Do you want to live forever?

February 8, 2011


Do you want to live forever? I do. I’d like to see how the world changes, what technology does to help us, what discoveries are made and what diseases are cured.

I imagine living to see slaves freed or surviving the holocaust is an extraordinary experience most of us can’t even imagine. I realized this after talking to the girls after their school trip to the Holocaust Museum last week. They didn’t understand the magnitude of what the holocaust survivor was trying to tell them. They told me many of her classmates fell asleep while he talked. Imagine if they had witnessed it or read it in the news papers while it was happening. Their perspective would be different. They would be more invested. They would better understand the importance of freedom and equality. They might be better equipped to challenge hate and encourage acceptance. Had they seen these events, they could better know the difference between exercising free speech and fear mongering. The girls don’t have a perfect life, but it’s a lot better than it would have been back then. They don’t understand that.

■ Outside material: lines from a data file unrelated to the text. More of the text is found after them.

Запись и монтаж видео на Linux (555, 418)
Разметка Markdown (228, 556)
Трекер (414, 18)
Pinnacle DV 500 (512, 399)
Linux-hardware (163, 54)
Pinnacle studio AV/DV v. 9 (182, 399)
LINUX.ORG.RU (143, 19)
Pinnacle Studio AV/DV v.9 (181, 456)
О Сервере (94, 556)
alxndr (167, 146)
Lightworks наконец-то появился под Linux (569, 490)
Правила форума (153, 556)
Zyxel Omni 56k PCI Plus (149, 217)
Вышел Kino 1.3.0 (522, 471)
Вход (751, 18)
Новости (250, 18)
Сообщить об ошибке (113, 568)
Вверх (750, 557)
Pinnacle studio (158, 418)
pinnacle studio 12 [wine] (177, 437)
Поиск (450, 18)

The idea of living forever reminds me of the book, Looking Backward, written by Edward Bellamy in 1888. In the book, he predicts what the year 2000 would look like. It was eerily accurate. He talked about credit cards and ipods in a time when the thought of a music machine or music seemed too far fetched. And, a credit card to pay for what you needed seemed impractical. He described a totally harmonious way of living in a socialist society. Back then, I’m sure it was seen as a utopian dream that was highly unlikely but nice to consider. Still, is was a best seller and is still a great read today.

I’d like to live forever to see what changes we make as a society. Right now, sickle cell disease does not get the funding for research that other blood cancers get. Many of us who are affected by it, believe we don’t get funding because sickle cell is considered an African-American disease. If that is the case, isn’t the African-American worth saving too? Wouldn’t this disease deserve eradication even if it killed even one person? Why has it been labeled to begin with? Aren’t we all equal?

Living forever would give me an opportunity to witness the next level of consciousness.